7. The system of claim 6 wherein said system comprises a plurality of mixing blocks and a plurality of adders for combining corresponding signals from said plurality of mixing blocks before filtering by said filter block.

8. The method of claim 6 wherein said mixing block generates an azimuth left signal, an azimuth right signal, a below left signal, a below right signal, an above left signal, and an above right signal.

9. The method of claim 6 wherein said positional information includes azimuth information and elevation information.

10. The method of claim 9 wherein said positional information further includes range information.
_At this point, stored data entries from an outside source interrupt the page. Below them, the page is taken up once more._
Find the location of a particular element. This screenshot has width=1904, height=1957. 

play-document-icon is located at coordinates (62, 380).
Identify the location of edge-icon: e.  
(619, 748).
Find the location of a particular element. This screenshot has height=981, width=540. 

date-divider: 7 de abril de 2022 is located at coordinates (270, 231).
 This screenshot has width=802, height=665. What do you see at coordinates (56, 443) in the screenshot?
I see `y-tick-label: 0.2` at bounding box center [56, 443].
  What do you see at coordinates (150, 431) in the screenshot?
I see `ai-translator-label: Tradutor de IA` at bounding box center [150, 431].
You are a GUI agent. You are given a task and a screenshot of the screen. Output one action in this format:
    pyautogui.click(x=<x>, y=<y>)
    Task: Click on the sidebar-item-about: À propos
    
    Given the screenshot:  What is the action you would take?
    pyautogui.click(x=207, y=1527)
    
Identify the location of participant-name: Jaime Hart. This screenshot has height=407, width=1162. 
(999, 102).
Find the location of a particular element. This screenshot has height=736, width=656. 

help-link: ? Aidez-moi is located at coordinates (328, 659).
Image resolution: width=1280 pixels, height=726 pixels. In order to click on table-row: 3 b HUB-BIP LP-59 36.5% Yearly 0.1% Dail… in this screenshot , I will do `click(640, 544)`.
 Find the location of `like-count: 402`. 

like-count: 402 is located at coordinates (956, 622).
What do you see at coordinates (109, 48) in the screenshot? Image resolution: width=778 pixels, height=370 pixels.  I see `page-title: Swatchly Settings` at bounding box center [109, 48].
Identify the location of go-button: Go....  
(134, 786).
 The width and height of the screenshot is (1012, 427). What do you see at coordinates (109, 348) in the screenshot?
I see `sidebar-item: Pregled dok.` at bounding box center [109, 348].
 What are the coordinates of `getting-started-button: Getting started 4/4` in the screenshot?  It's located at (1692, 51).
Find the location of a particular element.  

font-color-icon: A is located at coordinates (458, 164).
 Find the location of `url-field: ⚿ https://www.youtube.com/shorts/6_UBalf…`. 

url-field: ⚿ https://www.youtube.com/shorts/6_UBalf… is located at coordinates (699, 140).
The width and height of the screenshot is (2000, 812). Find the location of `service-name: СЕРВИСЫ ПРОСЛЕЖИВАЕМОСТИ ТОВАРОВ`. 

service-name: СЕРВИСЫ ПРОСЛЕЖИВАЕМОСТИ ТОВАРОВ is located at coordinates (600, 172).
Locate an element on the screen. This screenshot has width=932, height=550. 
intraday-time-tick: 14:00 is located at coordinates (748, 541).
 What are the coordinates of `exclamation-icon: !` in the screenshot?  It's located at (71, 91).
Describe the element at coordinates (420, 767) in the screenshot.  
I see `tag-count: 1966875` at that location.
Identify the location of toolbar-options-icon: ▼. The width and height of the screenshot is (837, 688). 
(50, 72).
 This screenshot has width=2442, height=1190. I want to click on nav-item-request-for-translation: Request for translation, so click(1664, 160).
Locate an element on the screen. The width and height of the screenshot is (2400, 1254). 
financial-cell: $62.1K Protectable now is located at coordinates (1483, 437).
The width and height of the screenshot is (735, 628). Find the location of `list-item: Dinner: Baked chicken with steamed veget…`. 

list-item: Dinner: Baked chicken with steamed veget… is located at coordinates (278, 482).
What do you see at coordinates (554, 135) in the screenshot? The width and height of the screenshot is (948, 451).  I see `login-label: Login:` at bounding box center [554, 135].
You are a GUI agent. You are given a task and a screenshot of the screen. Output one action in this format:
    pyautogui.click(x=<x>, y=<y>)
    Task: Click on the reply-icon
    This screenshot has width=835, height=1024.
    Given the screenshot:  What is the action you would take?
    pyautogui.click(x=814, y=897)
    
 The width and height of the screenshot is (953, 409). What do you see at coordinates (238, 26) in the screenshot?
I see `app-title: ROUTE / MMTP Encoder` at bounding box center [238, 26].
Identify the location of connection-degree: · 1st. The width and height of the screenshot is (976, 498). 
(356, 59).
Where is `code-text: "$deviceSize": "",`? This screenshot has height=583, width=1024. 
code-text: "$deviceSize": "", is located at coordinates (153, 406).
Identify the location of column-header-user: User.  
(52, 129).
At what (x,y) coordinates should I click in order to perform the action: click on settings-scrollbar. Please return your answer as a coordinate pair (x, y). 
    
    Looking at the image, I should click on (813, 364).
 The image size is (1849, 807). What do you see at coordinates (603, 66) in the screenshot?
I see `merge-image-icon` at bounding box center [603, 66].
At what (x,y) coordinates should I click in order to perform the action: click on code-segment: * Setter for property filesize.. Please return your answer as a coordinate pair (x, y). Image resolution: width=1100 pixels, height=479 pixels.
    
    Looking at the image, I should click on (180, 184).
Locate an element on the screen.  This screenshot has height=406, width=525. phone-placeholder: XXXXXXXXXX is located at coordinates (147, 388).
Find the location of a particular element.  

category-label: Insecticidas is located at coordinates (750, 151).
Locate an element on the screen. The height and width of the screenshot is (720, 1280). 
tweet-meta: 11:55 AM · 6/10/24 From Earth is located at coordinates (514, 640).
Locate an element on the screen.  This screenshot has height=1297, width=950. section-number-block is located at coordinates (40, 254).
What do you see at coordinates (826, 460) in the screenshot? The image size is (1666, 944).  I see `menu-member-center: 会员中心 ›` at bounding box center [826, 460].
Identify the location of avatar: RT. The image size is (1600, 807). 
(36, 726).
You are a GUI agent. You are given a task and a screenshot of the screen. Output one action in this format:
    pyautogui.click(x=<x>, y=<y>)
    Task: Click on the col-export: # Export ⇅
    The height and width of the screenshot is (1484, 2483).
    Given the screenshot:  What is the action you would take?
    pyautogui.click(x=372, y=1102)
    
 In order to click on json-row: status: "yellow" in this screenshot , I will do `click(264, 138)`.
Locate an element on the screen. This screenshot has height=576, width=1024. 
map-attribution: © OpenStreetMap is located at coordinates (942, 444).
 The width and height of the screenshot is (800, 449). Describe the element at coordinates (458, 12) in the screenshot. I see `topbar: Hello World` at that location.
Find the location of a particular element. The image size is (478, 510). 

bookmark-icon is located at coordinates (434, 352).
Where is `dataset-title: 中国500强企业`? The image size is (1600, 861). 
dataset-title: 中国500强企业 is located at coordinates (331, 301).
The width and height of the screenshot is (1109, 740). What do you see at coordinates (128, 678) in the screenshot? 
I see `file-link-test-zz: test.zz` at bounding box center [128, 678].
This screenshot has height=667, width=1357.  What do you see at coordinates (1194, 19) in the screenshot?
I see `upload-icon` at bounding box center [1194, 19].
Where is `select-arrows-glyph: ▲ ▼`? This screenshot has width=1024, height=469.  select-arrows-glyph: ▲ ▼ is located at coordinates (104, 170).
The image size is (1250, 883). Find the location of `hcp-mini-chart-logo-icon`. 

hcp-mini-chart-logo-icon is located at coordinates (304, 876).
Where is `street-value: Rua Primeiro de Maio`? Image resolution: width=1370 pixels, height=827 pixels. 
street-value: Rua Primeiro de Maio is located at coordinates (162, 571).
11. The method of claim 6 wherein said system is a handheld device.

12. A method comprising:

receiving a plurality of mono audio signals and associated positional information;

generating a respective set of signals from each of said plurality of mono audio signals using said associated positional information according to a panning algorithm;

combining azimuth left signals and azimuth right signals from each of said sets;

combining above left signals and above right signals from each of said sets;

combining below left signals and below right signals from each of said sets;

processing said combined azimuth left signal and combined right signal by an azimuth filter, wherein said azimuth filter removes audio information that is substantially common to said combined azimuth left signal and said combined azimuth right signal before filtering by placement filters, and combines outputs of said placement filters with said removed audio information;

processing said combined above left signal, said combined above right signal, said combined below left signal, and said combined right signal by respective placement filters;

combining each of said processed left signals and each of said processed right signals; and

outputting said combined processed left signal and said combined processed right signal using speakers having a narrow geometry.

13. The method of claim 12 wherein said positional information includes azimuth information and elevation information.

14. The method of claim 13 wherein said positional information further includes range information.

15. The method of claim 12 wherein said speakers are integrated in a handheld device.